La divisa non fa il deportato
- Nico Carrato
- 8 nov 2021
- Tempo di lettura: 1 min
Tamburo a calice in legno rimanda grido scomposto e prepotente.
La sonorità morbida e bassa di uno strumento a fiato, a fatica, lo affianca.
Note spaiate di un timido spirito natalizio?
Subito deposta, non c'è rosso a confortare questa ipotesi.
L'arancio di giubbotti smanicati invita, invece, a procedere con cautela.
Un corteo reclama attenzione: l'esotico Halloween o il nostrano Carnevale?
Pettorine a righe, numeri identificativi e slogan.
Mancano gerarchi e croci uncinate, c'è il filo spinato itinerante.
Non un carro, ma un campo allegorico.
Prigionieri, deportati e già concentrati, sordida scia fumettistica.
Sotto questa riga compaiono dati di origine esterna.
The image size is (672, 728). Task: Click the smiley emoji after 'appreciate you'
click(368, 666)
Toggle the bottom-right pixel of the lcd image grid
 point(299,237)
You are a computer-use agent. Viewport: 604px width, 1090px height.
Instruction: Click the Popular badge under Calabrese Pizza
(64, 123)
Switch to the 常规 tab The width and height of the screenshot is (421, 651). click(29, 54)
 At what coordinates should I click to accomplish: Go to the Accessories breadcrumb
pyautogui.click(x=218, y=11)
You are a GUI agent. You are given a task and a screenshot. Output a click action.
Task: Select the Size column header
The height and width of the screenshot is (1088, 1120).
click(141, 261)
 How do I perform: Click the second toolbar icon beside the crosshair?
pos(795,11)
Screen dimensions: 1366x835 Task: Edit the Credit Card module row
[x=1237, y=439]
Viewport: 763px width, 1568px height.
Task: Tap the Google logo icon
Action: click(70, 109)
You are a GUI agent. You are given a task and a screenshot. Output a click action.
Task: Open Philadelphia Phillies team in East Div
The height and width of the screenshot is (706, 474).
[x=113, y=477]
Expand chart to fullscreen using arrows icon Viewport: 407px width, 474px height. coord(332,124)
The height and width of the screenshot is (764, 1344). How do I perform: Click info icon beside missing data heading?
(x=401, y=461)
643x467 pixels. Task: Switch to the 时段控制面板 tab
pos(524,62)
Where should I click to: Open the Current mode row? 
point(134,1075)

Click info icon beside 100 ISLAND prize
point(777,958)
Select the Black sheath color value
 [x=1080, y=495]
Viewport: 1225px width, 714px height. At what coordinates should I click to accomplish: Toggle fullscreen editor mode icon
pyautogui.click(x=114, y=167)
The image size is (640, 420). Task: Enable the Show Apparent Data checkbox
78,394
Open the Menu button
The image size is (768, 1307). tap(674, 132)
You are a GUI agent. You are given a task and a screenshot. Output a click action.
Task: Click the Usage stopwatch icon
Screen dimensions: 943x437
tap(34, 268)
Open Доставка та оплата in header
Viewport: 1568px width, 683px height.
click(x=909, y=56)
Un lasciapassare verde li ha ridotti in schiavitù, non gli ha impedito, però, di indossare l'orrore in grigio e blu.
Saccheggiato il guardaroba esemplare e brutale della storia, abito liso da un pensiero informe per cui tutto è narrazione.
Sguarnito di senso tragico, riciclato sull'orizzonte angusto del presente.
Occhi belanti e distratti, tutto fin troppo sopra, nulla da leggere tra le righe.